Chris Huhne deserves to be punished for his wrongdoing. But his public punishment is that jail sentence. His public punishment is the loss of his career. His public punishment is the public exposure of the hubris that has been his undoing.
Chris Huhne chose to be a public figure. His son Peter has not. His son Peter deserves the privacy we would all expect when we are going through a difficult time with our families. That Chris Huhne hypocritically used the family he was about to destroy during an election campaign is not the fault of that family. They should not be further destroyed in the court of public opinion. The texts between Huhne and his son should have been protected. There was no public interest in that heartbreak.
Politician’s children do not belong to the general public. They are private individuals with public parents. Many may choose the same path, but if they do opt for public life, then that should be their choice (that it should be their talent that informs their success, not their connections is a column for another day). Their privacy must be respected and fought for as much as we fight for the privacy of any individual.
It is also true of politicians children whatever age they are. In Ben Goldacre’s otherwise excellent book ‘Bad Science’ he describes the non-disclosure of details around Leo Blair’s vaccinations as “the biggest public health disaster of all”. I understand that Ben Goldacre doesn’t like Tony Blair much, and I respect his reasons why. But the sins of the father should absolutely not be visited on the child. Just as politicians should not use their children as ornaments so too should those children have their privacy respected by others. I believe strongly that supporting the MMR jab in the way the Labour government did was the right thing to do in terms of public health. I don’t believe that opening up the medical records of the Prime Ministers’ children to public scrutiny is the right way to go about promoting that. The MMR disclosure becomes the catalyst for the media seeking disclosure on a lot nastier things.

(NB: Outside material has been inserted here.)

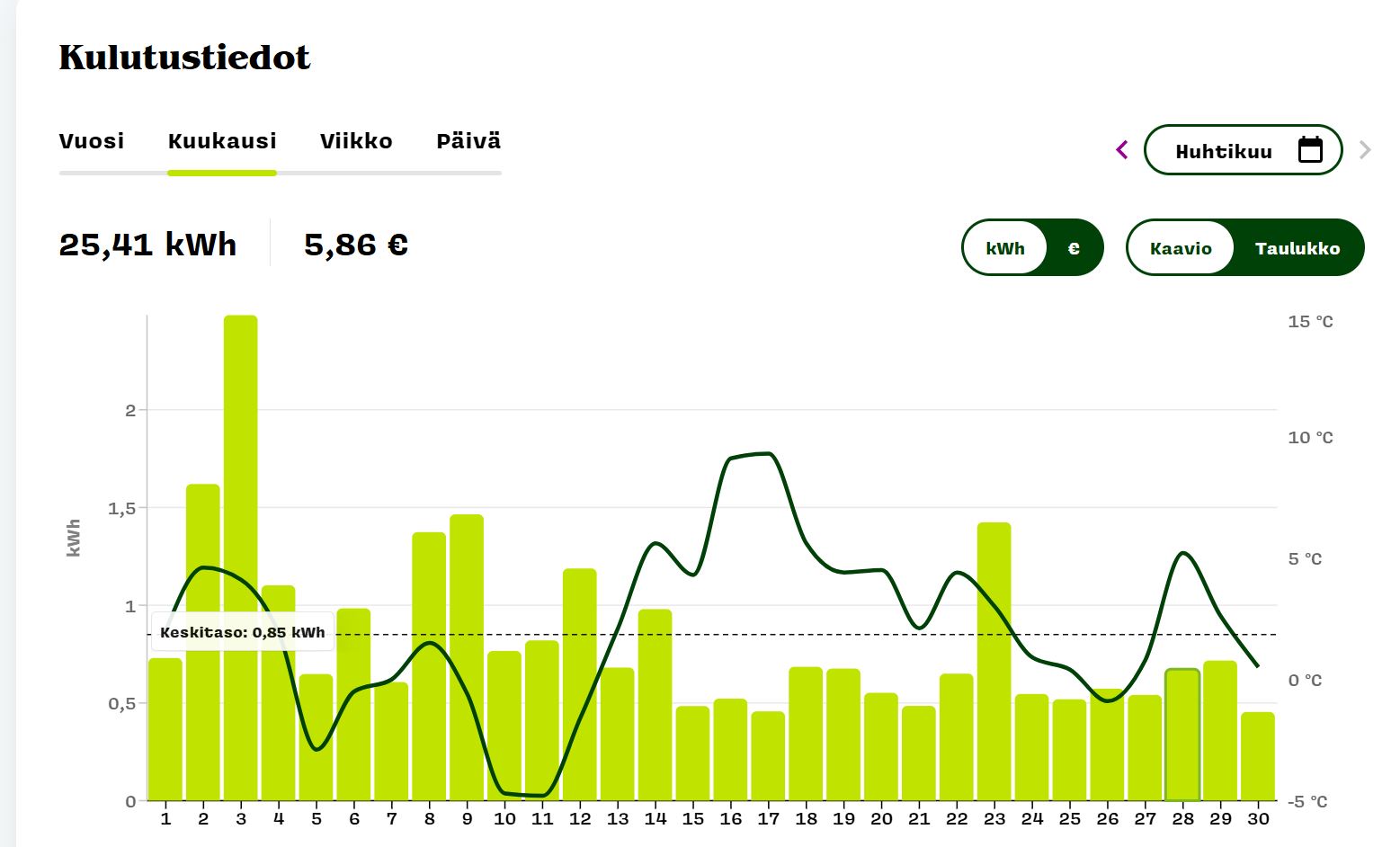Click the bar for day 9

tap(467, 656)
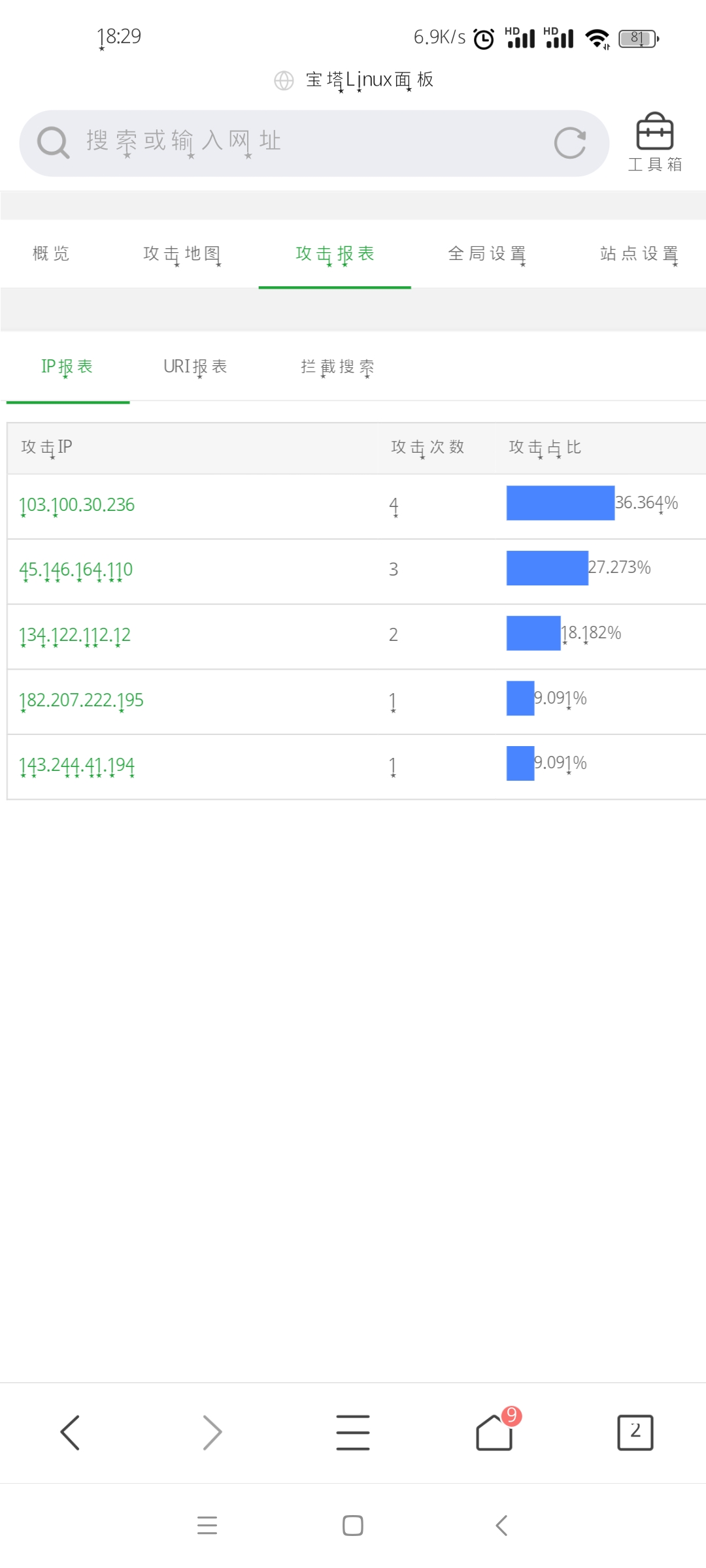706x1568 pixels.
Task: Go back with browser back arrow
Action: [70, 1433]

Imagine if a child of a senior politician contracted a Sexually transmitted disease? Developed an alcohol or drug habit? Had an abortion? Or just wanted to go on the pill at 13? These would be considered along the same “public interest” lines as the MMR job would have been in 2001. Privacy between a patient and a doctor should remain paramount – and that must be particularly true when the patient is a minor, unable to decide for themselves how public they want their medical history to be.
This is true in the wider arena too. If Nick Clegg sends his children to private school I won’t judge them for being privately educated. I will however, judge him for making that choice. Just as I judge any politicians who speaks of fairness and equality while giving their child a wholly artificial boost in life. Not least for not having the clarity to realise that it is their children who suffer in an unequal world too. The failings of Nick Clegg as a politician and he failing of his commitment to the values he espouses are his fault. As a politicians he can and should be judged harshly on them. But just as don’t judge Labour politicians who went to private school for the choices their parents made, so too do I refuse to judge Clegg’s children for his misjudgement.
As the world gets more complicated public every day, we need to think about what we have a right to know from people who are not themselves political actors and who have never sought to be. I may be the last generation who grew up not making my most ghastly mistakes in ways that would have an everlasting digital imprint. As a rather misguided Sunday Express journalist proved when she went after the Facebook pages of the survivors of the Dunblane massacre, it’s easy to find dirt on ordinary kids if you go looking. Imagine how much easier that is when the kid has famous parents.
As the case of Chris Huhne has shown, it was not enough for the press to go after his crime and report his downfall. The family angle was all too prurient for them to ignore. This kind of intrusion – into the lives of people whose only crime was to be born to parents with political jobs – must be part and parcel of any discussion over how privacy and regulation of media intrusion can and must work.